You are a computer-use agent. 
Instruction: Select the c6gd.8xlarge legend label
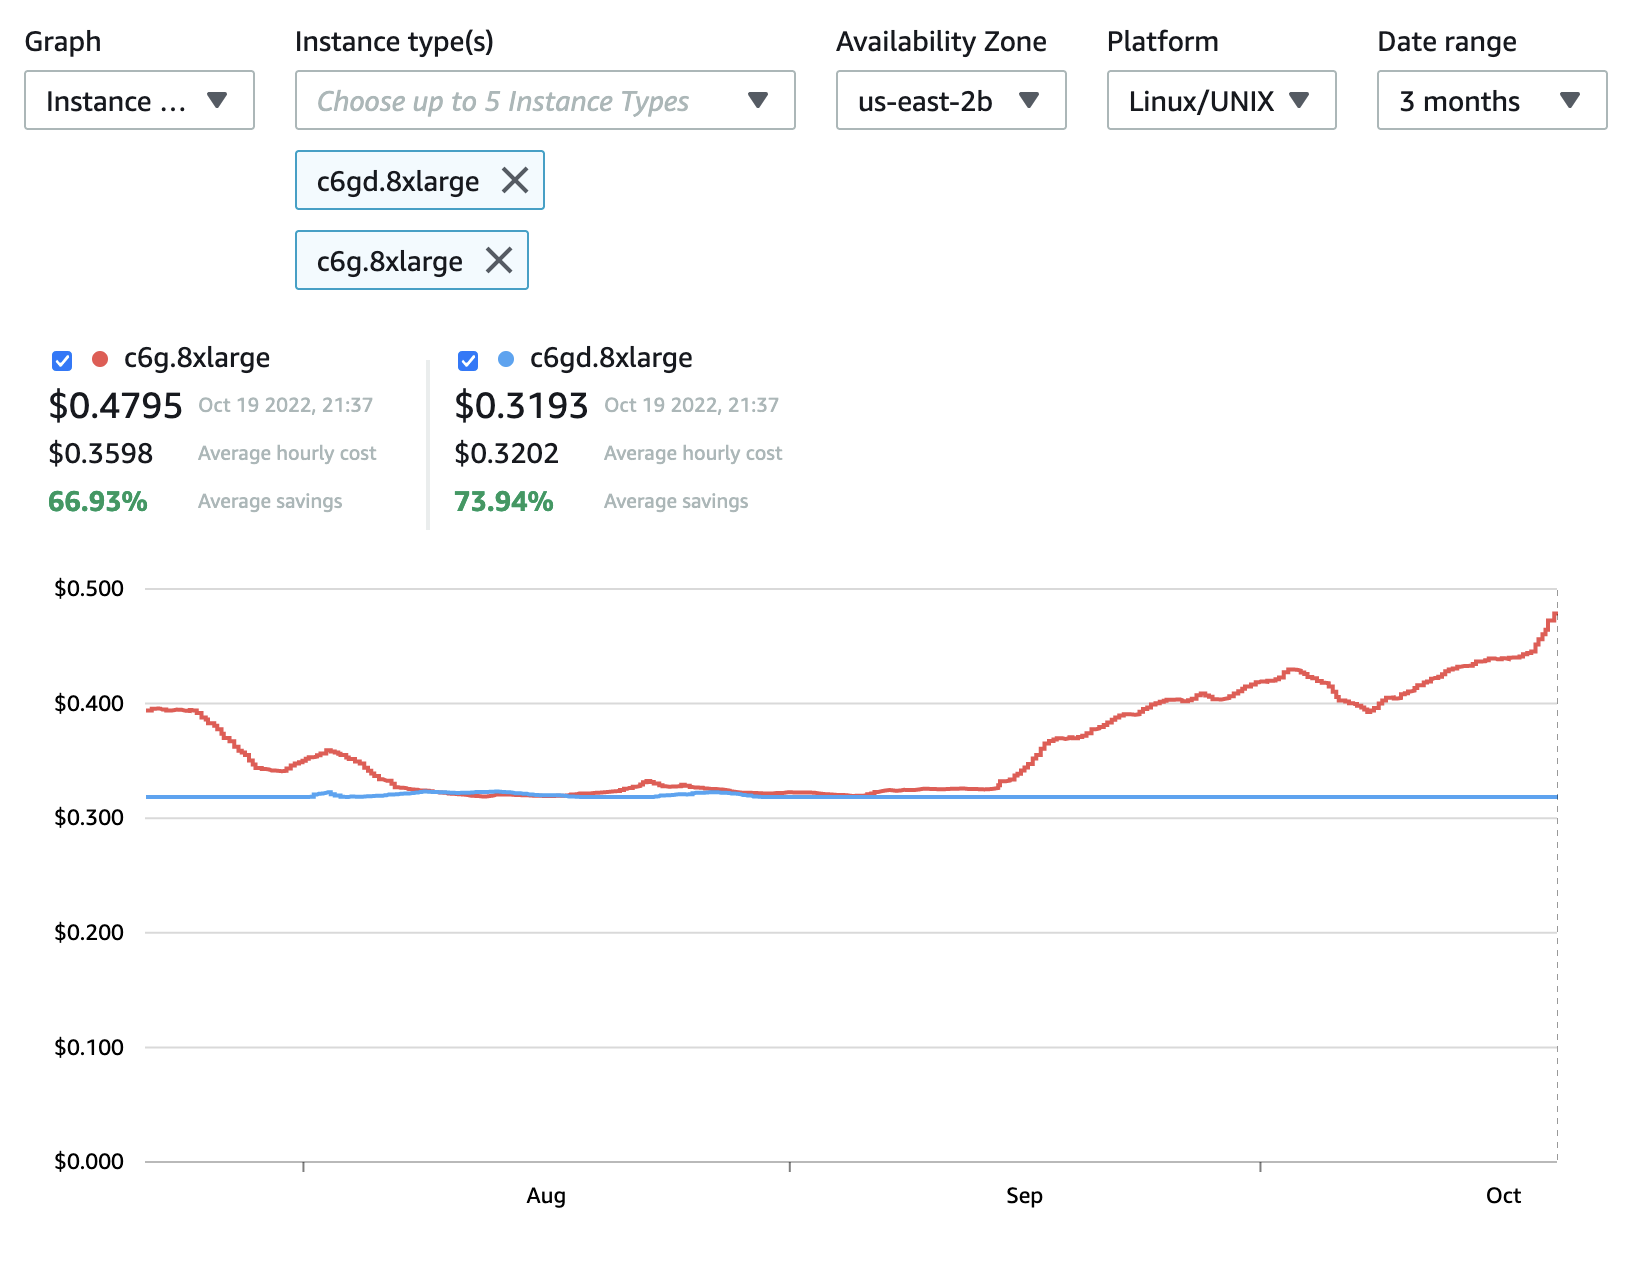coord(610,358)
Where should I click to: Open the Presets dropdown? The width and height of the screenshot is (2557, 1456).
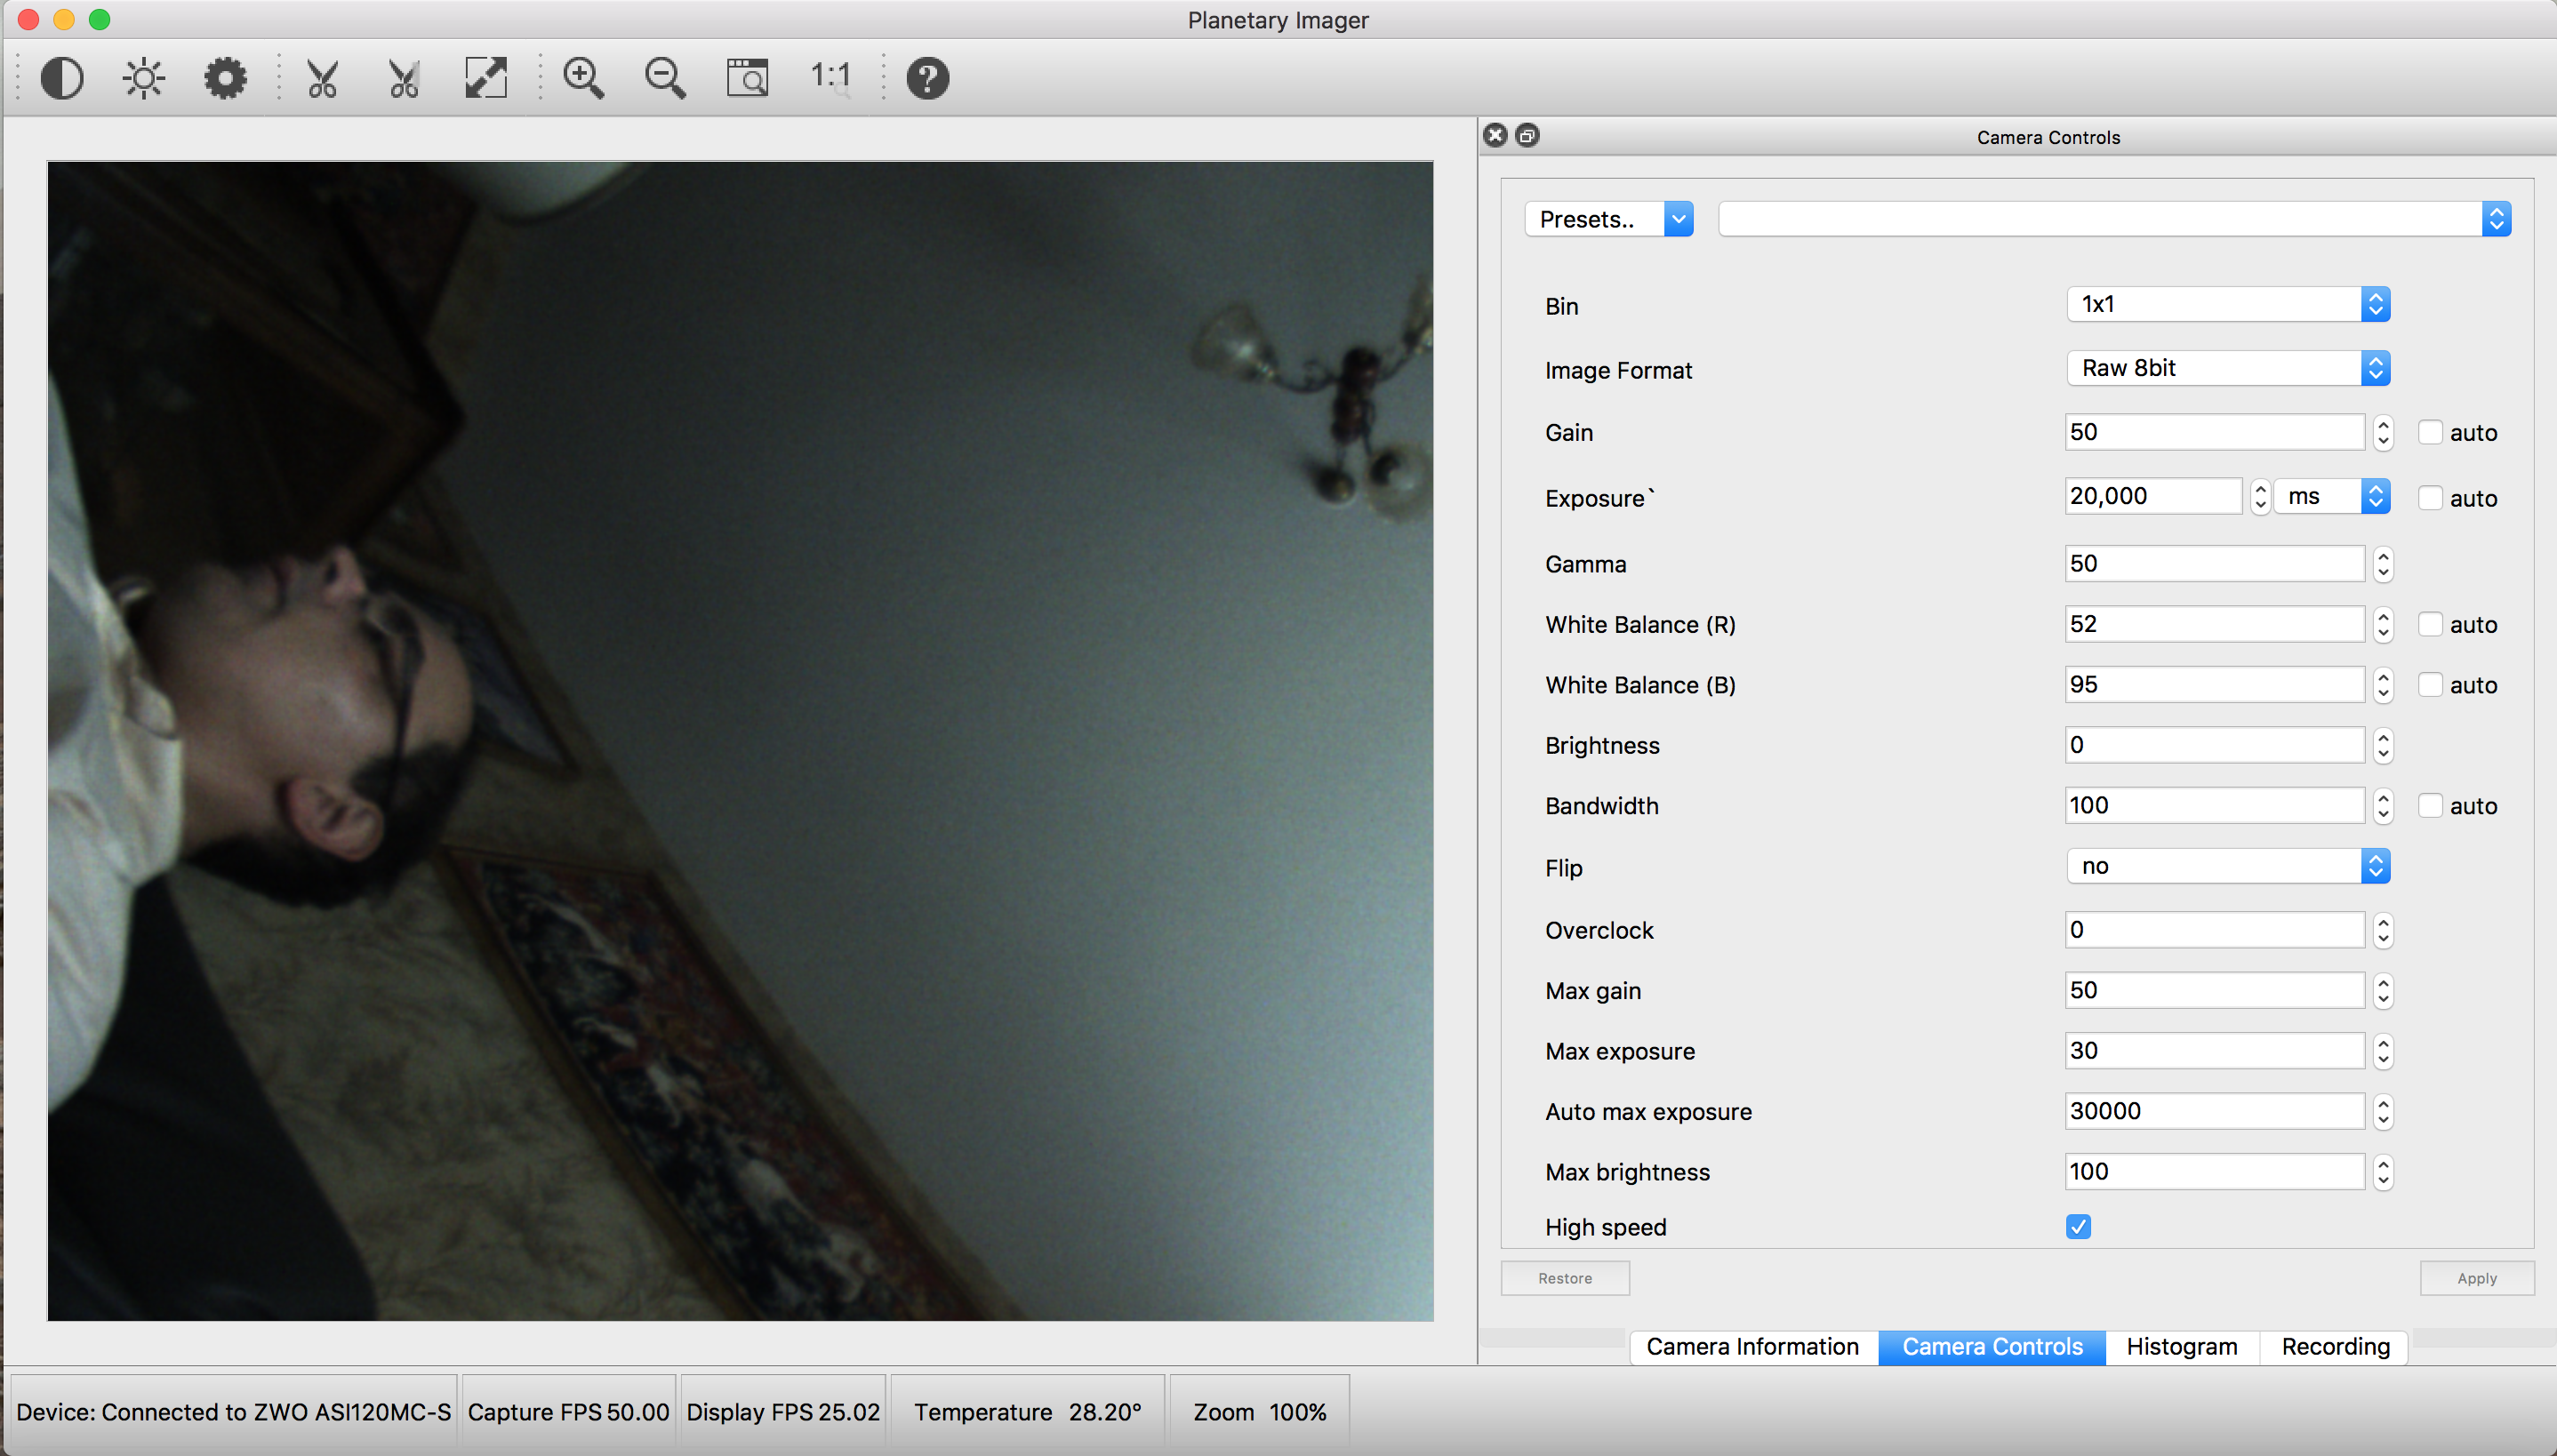coord(1608,219)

▶ [Problem statement]:
Only the text of the records is to be reproduced exactly; skip the pictures.

▶ [Exercise response]:
You are a computer-use agent. 
Instruction: Select the c6gd.8xlarge legend label
coord(610,358)
Where should I click to: Open the Presets dropdown? The width and height of the screenshot is (2557, 1456).
coord(1608,219)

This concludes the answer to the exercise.